I am struck by the parallels with 9/11/2001, which are not as distant as they might seem. Swanson notes that Booth perpetrated the most shocking crime in American history, and arguably that was still the case until Osama bin Laden perpetrated an even more audacious and costly set of murders 136 years later. Booth was caught twelve days after he shot Lincoln; Osama remains free more than six years later.
Obviously, the parallels break down as quickly as they arise. Booth ran to a neighboring state; Osama was halfway around the world. Booth had the help of a few unarmed civilian sympathizers; Osama was protected first by the Taliban government of Afghanistan and later by a vast network of paramilitaries.

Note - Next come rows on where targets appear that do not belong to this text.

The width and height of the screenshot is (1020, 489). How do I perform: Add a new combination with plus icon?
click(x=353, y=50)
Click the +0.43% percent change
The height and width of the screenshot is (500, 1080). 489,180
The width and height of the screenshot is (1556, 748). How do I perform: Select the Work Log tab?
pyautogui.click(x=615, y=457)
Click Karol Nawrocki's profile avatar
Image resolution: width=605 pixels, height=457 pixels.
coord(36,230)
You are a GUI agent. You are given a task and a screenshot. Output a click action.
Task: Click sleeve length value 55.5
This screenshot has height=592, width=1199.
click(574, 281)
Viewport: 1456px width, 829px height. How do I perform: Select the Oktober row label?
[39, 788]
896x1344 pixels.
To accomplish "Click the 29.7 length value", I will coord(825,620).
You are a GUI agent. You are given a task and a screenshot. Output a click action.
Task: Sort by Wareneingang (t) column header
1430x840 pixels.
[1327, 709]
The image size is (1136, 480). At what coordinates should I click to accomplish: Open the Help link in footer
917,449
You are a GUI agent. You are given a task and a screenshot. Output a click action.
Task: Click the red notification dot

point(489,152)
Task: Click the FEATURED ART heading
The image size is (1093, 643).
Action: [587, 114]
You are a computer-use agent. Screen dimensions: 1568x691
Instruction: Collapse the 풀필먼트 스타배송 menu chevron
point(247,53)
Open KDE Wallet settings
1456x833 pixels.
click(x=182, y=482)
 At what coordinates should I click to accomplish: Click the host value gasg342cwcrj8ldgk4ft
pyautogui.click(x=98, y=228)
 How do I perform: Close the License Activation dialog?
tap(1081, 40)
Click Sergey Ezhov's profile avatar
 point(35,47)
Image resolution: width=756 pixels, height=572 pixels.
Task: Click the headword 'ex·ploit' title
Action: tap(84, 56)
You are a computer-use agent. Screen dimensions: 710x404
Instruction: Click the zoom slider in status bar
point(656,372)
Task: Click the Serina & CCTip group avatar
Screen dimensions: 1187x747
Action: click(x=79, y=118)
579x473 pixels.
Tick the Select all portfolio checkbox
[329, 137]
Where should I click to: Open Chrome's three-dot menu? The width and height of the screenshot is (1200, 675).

But it is striking that very soon after the 9/11 crimes, the Bush Administration saw these murders as an act of war. Initially, of course, on September 11th, President Bush framed the response to the attacks much as Secretary Stanton had framed the response to the Booth conspiracy:
The search is underway for those who are behind these evil acts. I've directed the full resources of our intelligence and law enforcement communities to find those responsible and to bring them to justice. We will make no distinction between the terrorists who committed these acts and those who harbor them (11 September 2001)But soon after, the conversation shifted to a military response, the shadowy "War on Terror" that continues today.
On September the 11th, enemies of freedom committed an act of war against our country . . . Americans should not expect one battle, but a lengthy campaign, unlike any other we have ever seen. It may include dramatic strikes, visible on TV, and covert operations, secret even in success (20 September 2001)
Imagine President Johnson and Secretary Stanton taking the same line in April 1865 that Bush took in September 2001. We might have seen a resumption of military campaigns across the South, initially in search of Booth but then with an increasingly ill-defined agenda of wiping out rebel sentiment across an unreconstructed Confederacy – and the unintended consequence of hardening and perpetuating such resistance. Booth himself might have gone to ground in the hills between North Carolina and Tennessee, and we might have effectively lost heart in the search for him in order to placate a nominally pro-Union governor of one or the other of those states. A year and a half later, we might have seen an invasion of Mexico on the shaky pretext that the Mexican government, sympathetic to Booth, was acquiring the technology to build a fleet of unsinkable monitors with which to launch surprise attacks on our coastal cities. And we might still have been in Mexico in 1872, with no prospect of ever leaving, and Booth as uncaught as ever a thousand miles away.
War is war and crime is crime. Edwin Stanton, for all his dictatorial tendencies, was ultimately unconfused about the distinction. Every Presidential candidate in 2008 should read Manhunt and reacquaint him- or herself with that distinction.
Swanson, James L. Manhunt: The twelve-day chase for Lincoln's killer. New York: Morrow, 2006.